Description: Value of the named sinh function. Here we show the simple conversion to the conventional form used in set.mm, using the definition given by df-sinh . See sinhval for a theorem to convert this further. See sinh-conventional for a justification that our definition is the same as the conventional definition of sinh used in other sources. (Contributed by David A. Wheeler, 20-Apr-2015)
| Ref | Expression | ||
|---|---|---|---|
| Assertion | sinhval-named | |- ( A e.
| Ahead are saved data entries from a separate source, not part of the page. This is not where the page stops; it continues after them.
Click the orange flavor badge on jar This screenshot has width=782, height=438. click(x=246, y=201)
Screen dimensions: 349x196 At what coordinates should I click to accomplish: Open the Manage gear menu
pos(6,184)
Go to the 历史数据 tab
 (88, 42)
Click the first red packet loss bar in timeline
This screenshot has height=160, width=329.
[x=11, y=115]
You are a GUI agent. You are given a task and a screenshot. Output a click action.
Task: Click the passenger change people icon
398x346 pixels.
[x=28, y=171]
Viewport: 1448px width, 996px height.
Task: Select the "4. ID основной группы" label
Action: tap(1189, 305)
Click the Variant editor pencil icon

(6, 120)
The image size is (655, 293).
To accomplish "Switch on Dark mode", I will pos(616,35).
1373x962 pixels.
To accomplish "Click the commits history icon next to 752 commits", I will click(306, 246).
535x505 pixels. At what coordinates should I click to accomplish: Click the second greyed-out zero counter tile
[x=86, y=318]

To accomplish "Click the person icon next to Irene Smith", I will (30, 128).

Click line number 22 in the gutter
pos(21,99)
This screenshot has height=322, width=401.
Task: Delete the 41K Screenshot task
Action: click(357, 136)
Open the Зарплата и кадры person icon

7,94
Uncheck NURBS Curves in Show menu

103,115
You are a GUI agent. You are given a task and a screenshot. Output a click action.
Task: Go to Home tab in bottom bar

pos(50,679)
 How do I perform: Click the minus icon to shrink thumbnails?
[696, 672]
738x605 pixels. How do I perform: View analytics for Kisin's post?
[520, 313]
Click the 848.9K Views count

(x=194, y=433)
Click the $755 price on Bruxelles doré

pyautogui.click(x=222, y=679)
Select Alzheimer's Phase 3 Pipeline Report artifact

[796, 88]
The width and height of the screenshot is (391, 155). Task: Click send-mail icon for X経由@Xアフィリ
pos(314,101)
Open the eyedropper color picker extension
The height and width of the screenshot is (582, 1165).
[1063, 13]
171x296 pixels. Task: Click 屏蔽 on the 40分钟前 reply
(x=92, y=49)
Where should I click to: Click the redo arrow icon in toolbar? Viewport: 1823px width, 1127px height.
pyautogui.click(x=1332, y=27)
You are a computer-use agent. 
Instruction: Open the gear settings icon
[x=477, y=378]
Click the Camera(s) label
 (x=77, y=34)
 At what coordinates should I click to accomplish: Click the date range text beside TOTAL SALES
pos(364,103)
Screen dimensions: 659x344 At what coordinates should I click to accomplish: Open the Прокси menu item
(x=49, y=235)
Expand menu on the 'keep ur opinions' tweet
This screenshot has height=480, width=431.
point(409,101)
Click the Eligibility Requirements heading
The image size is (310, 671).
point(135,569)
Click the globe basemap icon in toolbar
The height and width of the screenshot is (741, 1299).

CC -> ( sinh ` A ) = ( ( sin ` ( _i x. A ) ) / _i ) ) |
| Step | Hyp | Ref | Expression |
|---|---|---|---|
| 1 | oveq2 | |- ( x = A -> ( _i x. x ) = ( _i x. A ) ) |
|
| 2 | 1 | fveq2d | |- ( x = A -> ( sin ` ( _i x. x ) ) = ( sin ` ( _i x. A ) ) ) |
| 3 | 2 | oveq1d | |- ( x = A -> ( ( sin ` ( _i x. x ) ) / _i ) = ( ( sin ` ( _i x. A ) ) / _i ) ) |
| 4 | df-sinh | |- sinh = ( x e. CC |-> ( ( sin ` ( _i x. x ) ) / _i ) ) |
|
| 5 | ovex | |- ( ( sin ` ( _i x. A ) ) / _i ) e. _V |
|
| 6 | 3 4 5 | fvmpt | |- ( A e. CC -> ( sinh ` A ) = ( ( sin ` ( _i x. A ) ) / _i ) ) |